Nella serata di ieri, il litorale di San Foca è stato teatro di un delicato intervento dei Carabinieri a seguito del ritrovamento di materiale esplosivo sulla battigia.
L’allerta è scattata dopo una segnalazione della Capitaneria di Porto di Otranto, che ha attivato i militari della Stazione di Melendugno. Giunti sull’arenile antistante uno stabilimento balneare, i Carabinieri hanno individuato un contenitore in plastica, verosimilmente trascinato a riva dalle correnti marine degli ultimi giorni.
All’interno del fustino, dieci detonatori per bomba a mano, probabilmente di fabbricazione slava.

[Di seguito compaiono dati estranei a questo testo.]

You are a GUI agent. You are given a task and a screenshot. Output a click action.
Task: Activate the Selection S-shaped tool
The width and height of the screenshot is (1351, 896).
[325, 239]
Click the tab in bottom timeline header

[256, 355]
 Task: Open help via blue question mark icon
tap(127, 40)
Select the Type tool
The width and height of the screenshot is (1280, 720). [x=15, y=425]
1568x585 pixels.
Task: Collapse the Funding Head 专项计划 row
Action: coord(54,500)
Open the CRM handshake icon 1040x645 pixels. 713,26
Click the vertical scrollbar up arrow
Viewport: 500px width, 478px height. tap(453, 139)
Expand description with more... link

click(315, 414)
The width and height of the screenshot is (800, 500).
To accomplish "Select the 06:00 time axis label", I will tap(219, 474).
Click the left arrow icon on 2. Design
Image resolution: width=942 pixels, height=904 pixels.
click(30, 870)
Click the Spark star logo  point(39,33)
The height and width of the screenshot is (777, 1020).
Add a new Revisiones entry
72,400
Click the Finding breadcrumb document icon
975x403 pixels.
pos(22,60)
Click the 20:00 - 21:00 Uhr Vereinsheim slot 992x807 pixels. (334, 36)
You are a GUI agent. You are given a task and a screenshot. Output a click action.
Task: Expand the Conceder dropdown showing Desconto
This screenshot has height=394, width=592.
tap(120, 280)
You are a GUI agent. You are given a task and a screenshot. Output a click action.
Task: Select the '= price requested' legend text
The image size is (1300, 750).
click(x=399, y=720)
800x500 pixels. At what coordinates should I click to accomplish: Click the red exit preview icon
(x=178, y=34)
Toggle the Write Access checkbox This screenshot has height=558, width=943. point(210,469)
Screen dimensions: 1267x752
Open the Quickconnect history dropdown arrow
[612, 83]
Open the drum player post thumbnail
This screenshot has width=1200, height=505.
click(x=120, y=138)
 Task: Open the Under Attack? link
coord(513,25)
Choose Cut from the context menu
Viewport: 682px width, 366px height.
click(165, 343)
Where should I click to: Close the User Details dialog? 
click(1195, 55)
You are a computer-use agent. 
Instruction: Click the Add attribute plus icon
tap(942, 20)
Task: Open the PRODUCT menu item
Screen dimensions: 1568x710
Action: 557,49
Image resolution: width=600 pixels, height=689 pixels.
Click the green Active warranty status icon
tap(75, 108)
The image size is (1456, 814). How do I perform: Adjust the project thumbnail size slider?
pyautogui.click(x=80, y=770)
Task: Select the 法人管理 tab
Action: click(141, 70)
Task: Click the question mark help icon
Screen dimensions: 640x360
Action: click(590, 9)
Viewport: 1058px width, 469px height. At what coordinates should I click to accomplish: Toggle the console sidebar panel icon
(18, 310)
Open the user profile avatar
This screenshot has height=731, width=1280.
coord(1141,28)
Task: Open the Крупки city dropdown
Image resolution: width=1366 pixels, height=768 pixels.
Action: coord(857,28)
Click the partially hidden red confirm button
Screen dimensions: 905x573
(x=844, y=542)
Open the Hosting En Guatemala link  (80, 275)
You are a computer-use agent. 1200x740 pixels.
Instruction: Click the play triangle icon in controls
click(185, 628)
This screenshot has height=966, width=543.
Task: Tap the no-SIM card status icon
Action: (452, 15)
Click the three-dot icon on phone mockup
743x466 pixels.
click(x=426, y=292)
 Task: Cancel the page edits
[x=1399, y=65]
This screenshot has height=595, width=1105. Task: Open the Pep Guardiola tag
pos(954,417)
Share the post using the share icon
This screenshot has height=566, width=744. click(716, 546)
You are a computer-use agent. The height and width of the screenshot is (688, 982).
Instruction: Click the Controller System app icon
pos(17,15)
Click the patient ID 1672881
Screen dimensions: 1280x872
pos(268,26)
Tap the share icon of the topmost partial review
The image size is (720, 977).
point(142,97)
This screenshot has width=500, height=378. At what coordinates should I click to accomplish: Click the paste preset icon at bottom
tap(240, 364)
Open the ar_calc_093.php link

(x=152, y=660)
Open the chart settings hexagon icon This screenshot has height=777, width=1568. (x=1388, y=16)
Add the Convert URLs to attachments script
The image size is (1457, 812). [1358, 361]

Seguendo i protocolli di sicurezza, l’intera area è stata immediatamente interdetta al passaggio per garantire la tutela dei cittadini. Poco dopo, il Nucleo Artificieri del Comando Provincialedi Lecce è giunto sul posto per il recupero dei manufatti. I detonatori sono stati prelevati per essere successivamente distrutti in un ambiente controllato e sicuro.
L’operazione si è conclusa con una meticolosa bonifica dell’area, che è stata restituita alla pubblica fruizione una volta accertata l’assenza di ulteriori pericoli.
I Carabinieri hanno già provveduto a informare la Procura della Repubblica e la Prefettura. Le indagini sono ora concentrate nel determinare la provenienza del materiale bellico e da quanto tempo il contenitore si trovasse in mare.